**** EXTRAIT DE PAGE ****
Fabien Sacriste montre bien ce que la mise en place de ces camps possède de spécifique dans l’histoire coloniale. Rejetant l’analyse menée par Bourdieu et Sayad inscrivant « le déracinement » des populations rurales dans la longue durée du développement du capitalisme colonial, il privilégie plutôt l’approche de Michel Cornaton, et l’idée d’une rupture entre les politiques coloniales qui avaient prévalu tout au long du processus de dépossession et le moment de la guerre d’indépendance, entre « les regroupements de la colonisation » et « les regroupements de la décolonisation » – ces derniers étant surdéterminés par la dimension sécuritaire.
Fabien Sacriste analyse successivement la genèse des centres de regroupement, leur affirmation et les tentatives pour les transformer. Les camps de regroupement ont bien démarré sur la base d’initiatives militaires prises sur le terrain dès le début de l’insurrection. Sous couvert d’une « unité d’action », qui visait une meilleure coordination du transfert des responsabilités des civils aux militaires, le général Parlange met en œuvre les premières opérations de regroupement dans l’objectif de mener une politique de « pacification ». Fabien Sacriste montre que les camps sont une réponse militaire à l’élargissement de l’insurrection. Dans les Aurès, première région où sont installés ces centres, « c’est la force qui est choisie » : en témoignent, au début de l’insurrection, le cas du douar d’Ichmoul, violemment bombardé, où « tout indigène doit être considéré comme rebelle », les « massacres aveugles de dizaines de civils à Tinzit et à Oudjehane » et « les incendies de mechtas et leur dynamitage par la troupe ». L’auteur déconstruit ainsi le discours politico-médiatique du moment sur la « spontanéité » du repli des populations – le ministre de l’Intérieur, François Mitterrand, affirme dès le 24 novembre 1954 que « le repli est un instrument de protection civile des populations ».
**** EXTRAITS DE DONNÉES ****
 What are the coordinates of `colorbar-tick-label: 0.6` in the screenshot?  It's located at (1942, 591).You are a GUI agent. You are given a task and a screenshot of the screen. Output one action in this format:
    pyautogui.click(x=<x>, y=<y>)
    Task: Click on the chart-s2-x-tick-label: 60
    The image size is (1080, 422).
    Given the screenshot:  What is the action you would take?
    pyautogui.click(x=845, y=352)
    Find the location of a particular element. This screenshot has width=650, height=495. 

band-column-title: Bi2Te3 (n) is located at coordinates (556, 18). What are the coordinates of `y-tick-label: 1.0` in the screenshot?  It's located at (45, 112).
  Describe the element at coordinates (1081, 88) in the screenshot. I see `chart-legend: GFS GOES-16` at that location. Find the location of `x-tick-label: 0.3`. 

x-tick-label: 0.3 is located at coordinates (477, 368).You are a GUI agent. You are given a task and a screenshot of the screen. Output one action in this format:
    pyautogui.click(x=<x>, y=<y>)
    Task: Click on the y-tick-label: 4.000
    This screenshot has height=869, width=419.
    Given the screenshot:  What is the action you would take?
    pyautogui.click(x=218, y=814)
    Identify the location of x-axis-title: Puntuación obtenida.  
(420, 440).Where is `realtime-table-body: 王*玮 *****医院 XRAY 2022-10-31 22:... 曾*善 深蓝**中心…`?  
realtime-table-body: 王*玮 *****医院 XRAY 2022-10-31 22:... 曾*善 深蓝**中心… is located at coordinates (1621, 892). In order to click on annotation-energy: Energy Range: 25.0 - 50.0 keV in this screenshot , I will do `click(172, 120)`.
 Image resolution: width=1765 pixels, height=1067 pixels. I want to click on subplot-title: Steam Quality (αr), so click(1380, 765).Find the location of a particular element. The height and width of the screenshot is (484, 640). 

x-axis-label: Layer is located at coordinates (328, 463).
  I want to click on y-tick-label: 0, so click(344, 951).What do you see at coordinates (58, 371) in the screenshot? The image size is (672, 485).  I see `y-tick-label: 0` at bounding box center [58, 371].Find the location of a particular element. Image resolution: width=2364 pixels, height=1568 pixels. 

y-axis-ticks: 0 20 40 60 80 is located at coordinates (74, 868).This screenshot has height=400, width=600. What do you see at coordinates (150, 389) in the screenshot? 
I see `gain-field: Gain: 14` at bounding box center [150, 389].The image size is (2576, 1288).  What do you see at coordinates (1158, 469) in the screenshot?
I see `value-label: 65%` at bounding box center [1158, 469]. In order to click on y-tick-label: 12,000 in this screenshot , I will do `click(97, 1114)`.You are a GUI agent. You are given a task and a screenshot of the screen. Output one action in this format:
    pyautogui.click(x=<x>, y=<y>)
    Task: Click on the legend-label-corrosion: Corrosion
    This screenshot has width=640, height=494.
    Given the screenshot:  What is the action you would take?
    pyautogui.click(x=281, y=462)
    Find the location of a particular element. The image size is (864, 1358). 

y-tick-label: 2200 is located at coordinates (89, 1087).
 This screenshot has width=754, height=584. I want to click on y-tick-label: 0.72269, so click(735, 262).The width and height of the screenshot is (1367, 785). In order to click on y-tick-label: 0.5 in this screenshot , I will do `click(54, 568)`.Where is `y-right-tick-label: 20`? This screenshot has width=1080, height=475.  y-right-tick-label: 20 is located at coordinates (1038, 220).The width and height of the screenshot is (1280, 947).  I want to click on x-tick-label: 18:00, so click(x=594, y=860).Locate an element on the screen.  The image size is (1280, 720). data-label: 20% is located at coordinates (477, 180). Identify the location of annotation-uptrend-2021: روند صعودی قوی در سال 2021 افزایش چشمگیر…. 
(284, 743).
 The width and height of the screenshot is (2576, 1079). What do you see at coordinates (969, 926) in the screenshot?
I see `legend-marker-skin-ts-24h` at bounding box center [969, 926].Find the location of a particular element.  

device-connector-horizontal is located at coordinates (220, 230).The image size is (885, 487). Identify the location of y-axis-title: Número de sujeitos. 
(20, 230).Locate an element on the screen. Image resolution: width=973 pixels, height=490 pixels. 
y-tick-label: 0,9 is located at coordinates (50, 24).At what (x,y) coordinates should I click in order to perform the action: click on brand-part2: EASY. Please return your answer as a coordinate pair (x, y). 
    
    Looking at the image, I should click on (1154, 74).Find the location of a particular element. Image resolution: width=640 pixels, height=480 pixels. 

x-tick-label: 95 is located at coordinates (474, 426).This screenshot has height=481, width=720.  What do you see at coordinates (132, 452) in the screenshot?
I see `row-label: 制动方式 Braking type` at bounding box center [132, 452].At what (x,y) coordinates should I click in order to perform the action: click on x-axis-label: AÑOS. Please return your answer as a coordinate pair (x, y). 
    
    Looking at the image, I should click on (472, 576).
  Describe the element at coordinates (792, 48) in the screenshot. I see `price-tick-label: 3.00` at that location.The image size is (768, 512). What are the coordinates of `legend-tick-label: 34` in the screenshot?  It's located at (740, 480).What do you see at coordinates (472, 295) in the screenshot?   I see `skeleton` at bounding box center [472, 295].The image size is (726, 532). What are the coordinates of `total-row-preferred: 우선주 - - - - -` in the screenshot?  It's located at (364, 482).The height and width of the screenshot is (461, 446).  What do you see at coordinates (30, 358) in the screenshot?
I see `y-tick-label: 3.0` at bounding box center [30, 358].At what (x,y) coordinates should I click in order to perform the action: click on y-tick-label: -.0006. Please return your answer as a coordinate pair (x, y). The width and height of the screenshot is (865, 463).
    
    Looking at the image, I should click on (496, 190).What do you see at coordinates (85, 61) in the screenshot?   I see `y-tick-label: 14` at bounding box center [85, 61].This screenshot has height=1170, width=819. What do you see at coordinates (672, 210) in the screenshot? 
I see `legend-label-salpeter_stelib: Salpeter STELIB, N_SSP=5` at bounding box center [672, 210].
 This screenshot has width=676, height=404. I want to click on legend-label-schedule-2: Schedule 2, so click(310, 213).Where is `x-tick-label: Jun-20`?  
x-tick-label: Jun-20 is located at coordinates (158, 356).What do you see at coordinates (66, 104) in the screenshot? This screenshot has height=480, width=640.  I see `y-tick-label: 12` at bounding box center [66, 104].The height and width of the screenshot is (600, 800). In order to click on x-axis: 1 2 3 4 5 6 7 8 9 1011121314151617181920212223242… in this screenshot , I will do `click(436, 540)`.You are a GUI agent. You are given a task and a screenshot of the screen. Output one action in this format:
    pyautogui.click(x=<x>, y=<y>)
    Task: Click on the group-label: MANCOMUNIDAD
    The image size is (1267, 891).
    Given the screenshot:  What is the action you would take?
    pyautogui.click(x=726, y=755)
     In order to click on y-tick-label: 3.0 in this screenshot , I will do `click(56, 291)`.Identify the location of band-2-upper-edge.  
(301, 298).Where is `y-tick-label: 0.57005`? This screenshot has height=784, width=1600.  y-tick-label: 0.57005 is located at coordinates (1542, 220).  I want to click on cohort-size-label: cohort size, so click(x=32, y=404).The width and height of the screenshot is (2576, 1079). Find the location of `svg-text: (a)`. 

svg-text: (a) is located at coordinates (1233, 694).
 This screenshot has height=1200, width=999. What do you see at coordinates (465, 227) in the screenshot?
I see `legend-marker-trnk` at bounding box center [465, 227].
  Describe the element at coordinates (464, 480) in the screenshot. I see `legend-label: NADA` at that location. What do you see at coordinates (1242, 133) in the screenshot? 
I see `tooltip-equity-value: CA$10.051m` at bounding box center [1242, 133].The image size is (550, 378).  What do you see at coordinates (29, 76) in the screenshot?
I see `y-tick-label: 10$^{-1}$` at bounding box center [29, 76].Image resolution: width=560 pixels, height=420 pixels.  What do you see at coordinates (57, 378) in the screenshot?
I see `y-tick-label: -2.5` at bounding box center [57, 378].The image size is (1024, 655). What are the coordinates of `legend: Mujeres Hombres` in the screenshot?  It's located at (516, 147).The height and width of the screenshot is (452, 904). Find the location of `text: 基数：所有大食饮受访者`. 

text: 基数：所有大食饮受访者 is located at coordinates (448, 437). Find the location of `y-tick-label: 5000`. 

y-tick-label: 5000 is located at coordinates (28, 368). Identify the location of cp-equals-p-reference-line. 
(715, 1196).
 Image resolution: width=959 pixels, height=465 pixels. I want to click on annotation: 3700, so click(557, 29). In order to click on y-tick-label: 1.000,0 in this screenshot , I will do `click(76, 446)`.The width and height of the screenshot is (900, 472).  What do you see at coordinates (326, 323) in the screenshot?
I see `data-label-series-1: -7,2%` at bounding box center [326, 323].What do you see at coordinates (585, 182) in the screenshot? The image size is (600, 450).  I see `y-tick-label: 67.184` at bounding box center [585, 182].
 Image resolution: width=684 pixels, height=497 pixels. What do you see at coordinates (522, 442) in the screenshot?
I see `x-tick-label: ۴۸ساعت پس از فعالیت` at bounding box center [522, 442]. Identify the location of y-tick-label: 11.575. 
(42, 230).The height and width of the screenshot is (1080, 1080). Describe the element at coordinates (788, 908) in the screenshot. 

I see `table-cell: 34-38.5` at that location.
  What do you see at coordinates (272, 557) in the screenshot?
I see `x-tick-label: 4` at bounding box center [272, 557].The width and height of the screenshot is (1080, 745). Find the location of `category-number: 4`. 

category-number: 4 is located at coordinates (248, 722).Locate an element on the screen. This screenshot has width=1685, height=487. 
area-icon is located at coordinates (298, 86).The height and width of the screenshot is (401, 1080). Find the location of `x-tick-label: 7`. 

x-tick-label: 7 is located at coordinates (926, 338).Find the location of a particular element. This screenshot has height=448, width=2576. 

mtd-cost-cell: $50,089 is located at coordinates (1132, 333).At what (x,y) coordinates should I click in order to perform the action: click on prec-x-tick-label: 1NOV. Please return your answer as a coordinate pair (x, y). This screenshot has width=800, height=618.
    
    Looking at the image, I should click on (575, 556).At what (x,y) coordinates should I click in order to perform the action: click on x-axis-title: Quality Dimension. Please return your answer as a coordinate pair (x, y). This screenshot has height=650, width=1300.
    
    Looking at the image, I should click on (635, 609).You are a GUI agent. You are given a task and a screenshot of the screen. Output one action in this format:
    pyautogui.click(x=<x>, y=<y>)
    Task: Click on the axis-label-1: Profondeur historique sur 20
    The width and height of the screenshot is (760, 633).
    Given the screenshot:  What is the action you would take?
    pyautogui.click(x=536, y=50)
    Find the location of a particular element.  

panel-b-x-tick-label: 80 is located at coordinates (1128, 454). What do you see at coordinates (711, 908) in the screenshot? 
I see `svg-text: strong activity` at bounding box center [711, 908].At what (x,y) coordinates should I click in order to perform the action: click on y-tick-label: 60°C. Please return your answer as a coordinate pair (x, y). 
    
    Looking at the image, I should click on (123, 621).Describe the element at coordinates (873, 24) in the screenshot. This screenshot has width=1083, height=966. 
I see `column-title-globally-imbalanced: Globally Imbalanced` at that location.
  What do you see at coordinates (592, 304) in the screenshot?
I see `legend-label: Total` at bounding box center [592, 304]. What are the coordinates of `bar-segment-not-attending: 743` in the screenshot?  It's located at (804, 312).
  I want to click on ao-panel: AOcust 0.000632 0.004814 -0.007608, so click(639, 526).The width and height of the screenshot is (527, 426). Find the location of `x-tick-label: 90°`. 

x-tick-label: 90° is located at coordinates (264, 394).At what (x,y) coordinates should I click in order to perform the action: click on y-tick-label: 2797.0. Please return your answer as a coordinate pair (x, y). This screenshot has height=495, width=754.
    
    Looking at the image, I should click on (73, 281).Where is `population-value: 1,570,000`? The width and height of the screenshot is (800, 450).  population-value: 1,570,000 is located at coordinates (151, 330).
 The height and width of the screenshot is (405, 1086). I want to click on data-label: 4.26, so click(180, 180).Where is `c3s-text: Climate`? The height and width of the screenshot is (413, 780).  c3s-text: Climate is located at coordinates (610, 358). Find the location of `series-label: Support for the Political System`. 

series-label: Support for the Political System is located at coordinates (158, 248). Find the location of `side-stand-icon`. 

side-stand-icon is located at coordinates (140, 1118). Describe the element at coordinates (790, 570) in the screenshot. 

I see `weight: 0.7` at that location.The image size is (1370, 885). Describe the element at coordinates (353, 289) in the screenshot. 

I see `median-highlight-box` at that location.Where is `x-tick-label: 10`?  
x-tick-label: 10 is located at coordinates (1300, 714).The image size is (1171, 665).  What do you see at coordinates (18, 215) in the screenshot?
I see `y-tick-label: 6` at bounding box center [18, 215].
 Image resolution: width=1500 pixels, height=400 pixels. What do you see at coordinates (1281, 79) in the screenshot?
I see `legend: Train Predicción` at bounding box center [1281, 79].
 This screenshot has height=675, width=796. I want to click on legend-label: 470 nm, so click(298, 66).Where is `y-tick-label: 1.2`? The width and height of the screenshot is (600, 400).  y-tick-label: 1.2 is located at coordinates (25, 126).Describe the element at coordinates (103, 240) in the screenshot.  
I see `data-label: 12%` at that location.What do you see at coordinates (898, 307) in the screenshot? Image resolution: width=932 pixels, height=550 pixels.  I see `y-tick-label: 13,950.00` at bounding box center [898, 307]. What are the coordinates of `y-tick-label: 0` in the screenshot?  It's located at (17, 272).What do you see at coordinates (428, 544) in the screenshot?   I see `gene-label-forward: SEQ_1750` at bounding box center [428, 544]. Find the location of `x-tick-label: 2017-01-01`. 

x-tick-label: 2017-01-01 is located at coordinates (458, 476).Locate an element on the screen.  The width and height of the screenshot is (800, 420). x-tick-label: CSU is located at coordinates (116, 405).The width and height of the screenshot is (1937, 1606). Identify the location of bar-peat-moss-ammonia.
****
TRAVAIL DEMANDÉ -
a - D'après le texte sur les camps de regroupement, dans quelle région ces centres sont-ils installés en premier ?
b - Relevez toutes les personnes nommées dans le texte sur les camps de regroupement.
c - Prolongez le texte sur les camps de regroupement à la suite de sa dernière phrase.
Les entrées ne sont d'aucune utilité pour ce travail.

RÉPONSES DANS L'ORDRE -
a - Dans les Aurès.

b - Fabien Sacriste, Bourdieu, Sayad, Michel Cornaton, le général Parlange, François Mitterrand

c -
La répression s’élargit avec la création des zones interdites qui deviennent, à partir de 1956, un « dispositif clé » de la stratégie de l’armée, dont les responsables vont distinguer regroupements provisoires, à caractère sécuritaire, et regroupements définitifs, à finalité plutôt socio-économique. Le nombre de regroupements augmente considérablement à partir de 1957. Les années 1957-1959 seront dédiées à l’organisation et à la gestion de ces camps, dans l’objectif désormais affirmé de contrôle sécuritaire et social de la plus grande partie des populations rurales. Les camps de regroupement sont alors un « microcosme social de la guerre d’Indépendance ». Ils contiennent de plus en plus de femmes et de jeunes, deviennent « un théâtre des enjeux de la guerre révolutionnaire » et « un régime spécifique de réclusion ». Le camp fonctionne aussi comme institution de socialisation, par coercition et persuasion, encouragement de la délation et de la remontée du renseignement, conformation et soumission, selon des modalités différentes : ainsi, à propos de la scolarisation, Fabien Sacriste note que 1 600 enfants du camp de Bessombourg sont privés d’école, alors que deux instituteurs sont affectés aux 68 enfants du village adjacent.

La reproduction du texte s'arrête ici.